High

A critical zero-click Windows Shell vulnerability, tracked as CVE-2026-32202, has been actively exploited by the Russian state-linked threat group APT28 (also known as Fancy Bear, Forest Blizzard, and Pawn Storm). The flaw emerged due to an incomplete patch for CVE-2026-21510, a Windows Shell SmartScreen bypass vulnerability previously addressed by Microsoft in February 2026. Microsoft has now confirmed active exploitation of the issue and released a complete fix as part of its April 2026 Patch Tuesday updates. The attack campaign was first observed by CERT-UA in December 2025 targeting organizations across Ukraine and several EU countries, with Akamai researchers later confirming and analyzing the exploit chain in January 2026.

The attack relies on a specially crafted malicious LNK (Windows Shortcut) file that abuses the Windows Shell namespace parsing mechanism. The shortcut contains a manipulated LinkTargetIDList structure designed to mimic legitimate Control Panel objects. This structure includes a Control Panel CLSID, an “all control panel items” reference, and a malicious _IDCONTROLW entry pointing to an attacker-controlled UNC path hosting a rogue CPL (Control Panel applet) file. When Windows Explorer parses the file, it resolves the path and attempts to load the remote DLL as a Control Panel component, bypassing traditional SmartScreen and Mark of the Web (MotW) protections. This attack was chained with CVE-2026-21513, an MSHTML exploit, enabling APT28 to establish a stealthy infection path with minimal user interaction.

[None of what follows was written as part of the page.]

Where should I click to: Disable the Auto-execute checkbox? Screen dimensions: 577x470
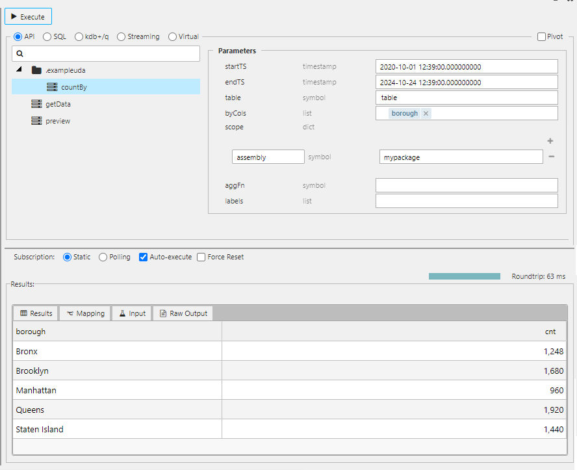click(x=144, y=256)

Microsoft’s original February patch introduced a new COM object called ControlPanelLinkSite and added a 0x08000000 fMask flag, forcing the execution chain through ShellExecute trust verification and SmartScreen validation. While this successfully blocked remote code execution by preventing unsigned or untrusted CPL files from executing, Akamai’s PatchDiff-AI analysis revealed a residual issue. Before ShellExecute verification occurs, Windows Explorer invokes CControlPanelFolder::GetUIObjectOf to render folder contents. During this process, the PathFileExistsW function attempts to resolve the malicious UNC path, automatically triggering an outbound SMB authentication request as soon as the folder is opened even if the file is never clicked.

This behavior allows attackers to capture the victim’s Net-NTLMv2 hash through an automatic authentication handshake, enabling NTLM relay attacks or offline credential cracking without user interaction, making the flaw a serious credential theft vector despite its CVSS score of medium. Organizations should immediately deploy Microsoft’s April 2026 security updates, monitor for suspicious outbound SMB traffic, restrict or disable NTLM authentication where possible, and transition toward Kerberos-only authentication to reduce exposure. The incident highlights the dangers of incomplete security patches and demonstrates how subtle gaps between path resolution and trust verification can create exploitable attack surfaces, reinforcing the importance of rigorous patch validation and regression testing.